## EXERCISE REQUIREMENTS
Retype the line with "Given: Select the" exactly. Then retype every line after it through the end of the entries below, and nothing more, leaving out pictures.

DATA TO EXAMINE section start

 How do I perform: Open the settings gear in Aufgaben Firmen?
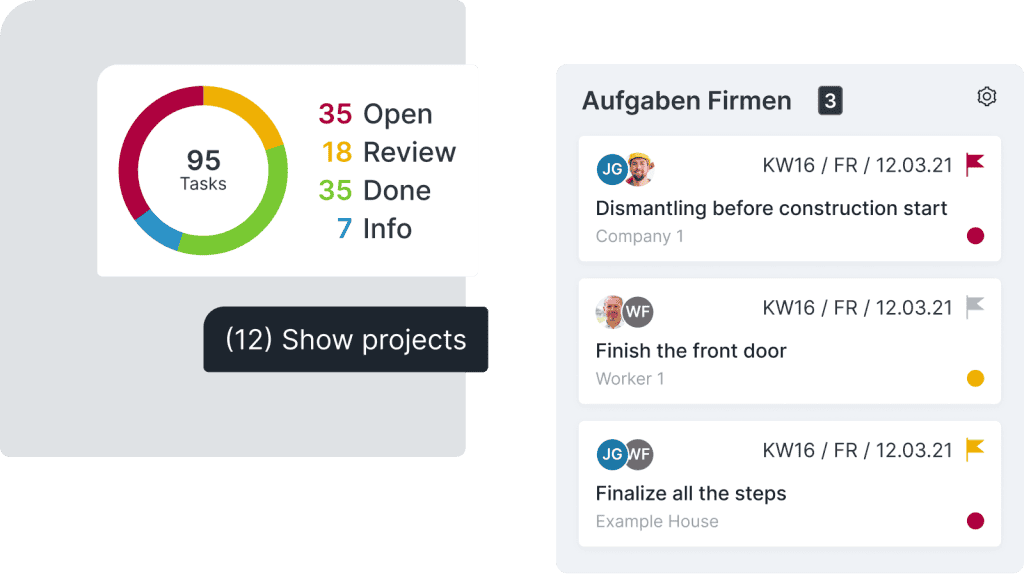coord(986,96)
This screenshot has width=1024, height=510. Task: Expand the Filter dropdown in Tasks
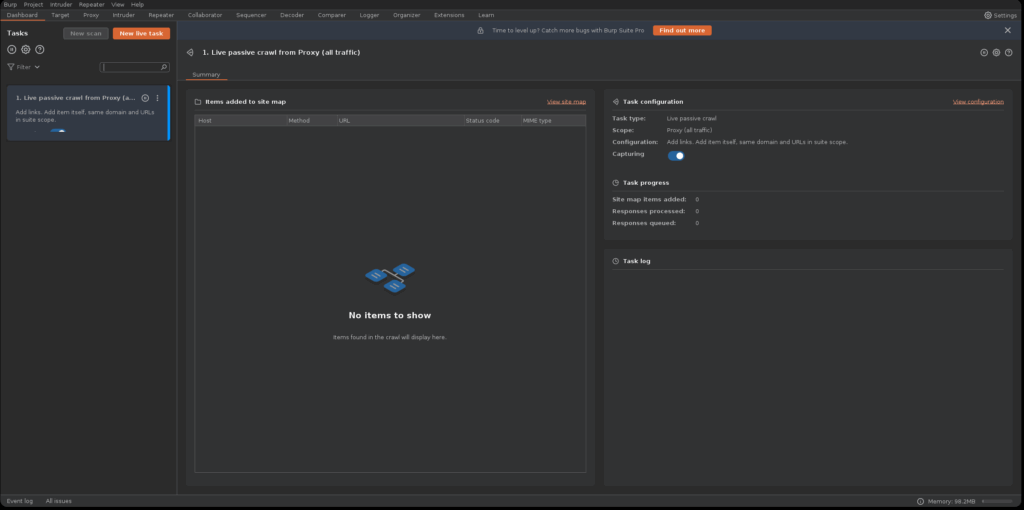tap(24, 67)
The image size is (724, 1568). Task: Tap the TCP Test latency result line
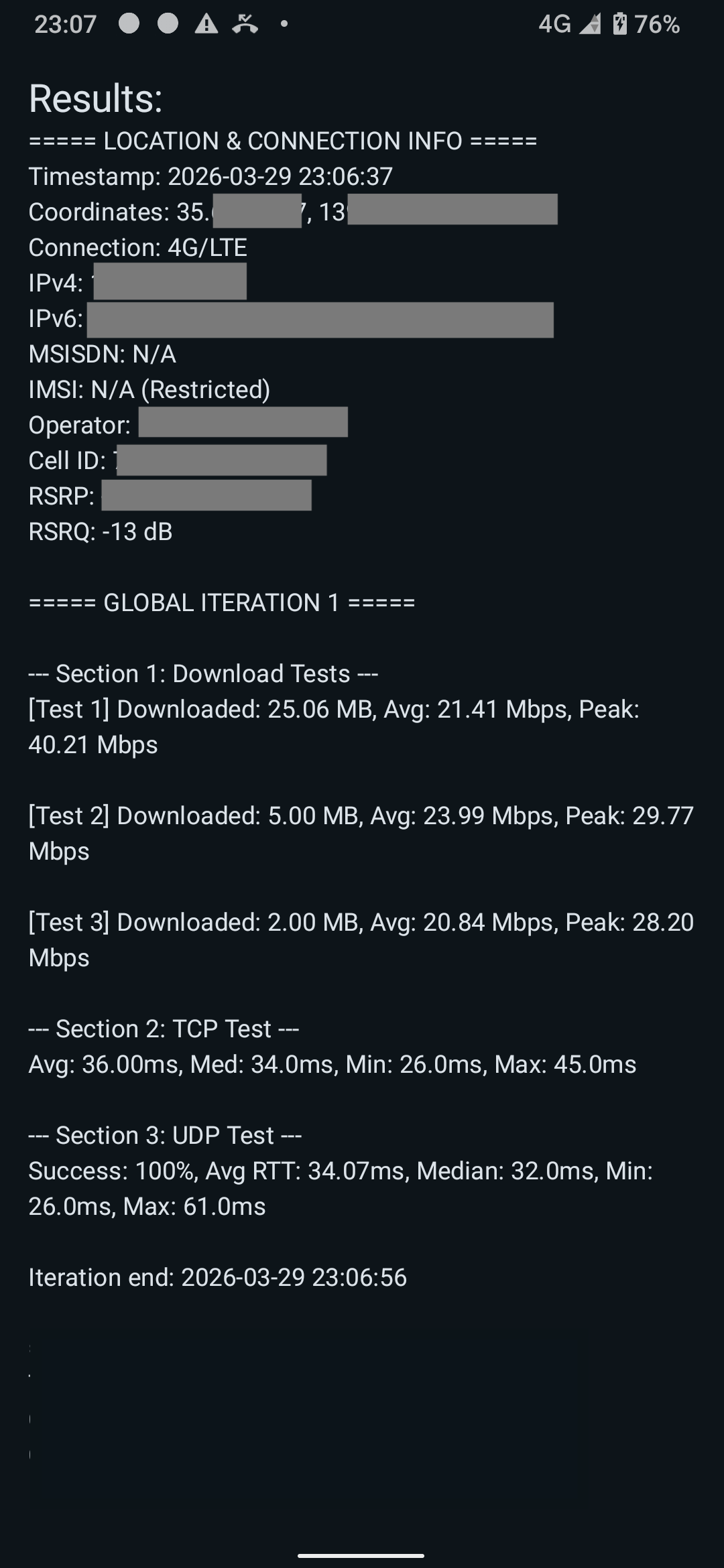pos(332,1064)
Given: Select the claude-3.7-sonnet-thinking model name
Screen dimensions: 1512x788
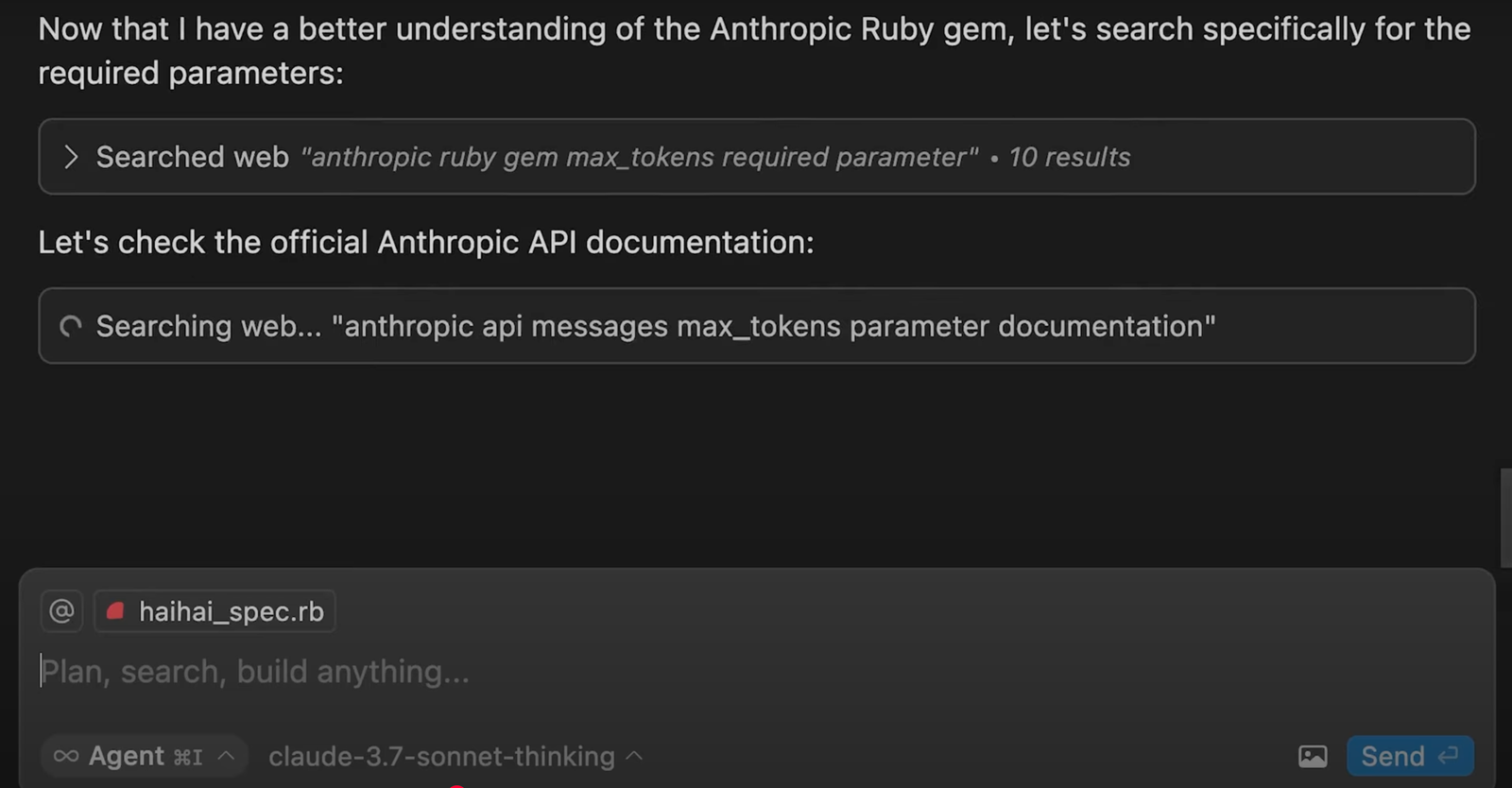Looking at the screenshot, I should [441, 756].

DATA TO EXAMINE section end

## TASK SOLUTION
Given: Select the claude-3.7-sonnet-thinking model name
Screen dimensions: 1512x788
Looking at the screenshot, I should [441, 756].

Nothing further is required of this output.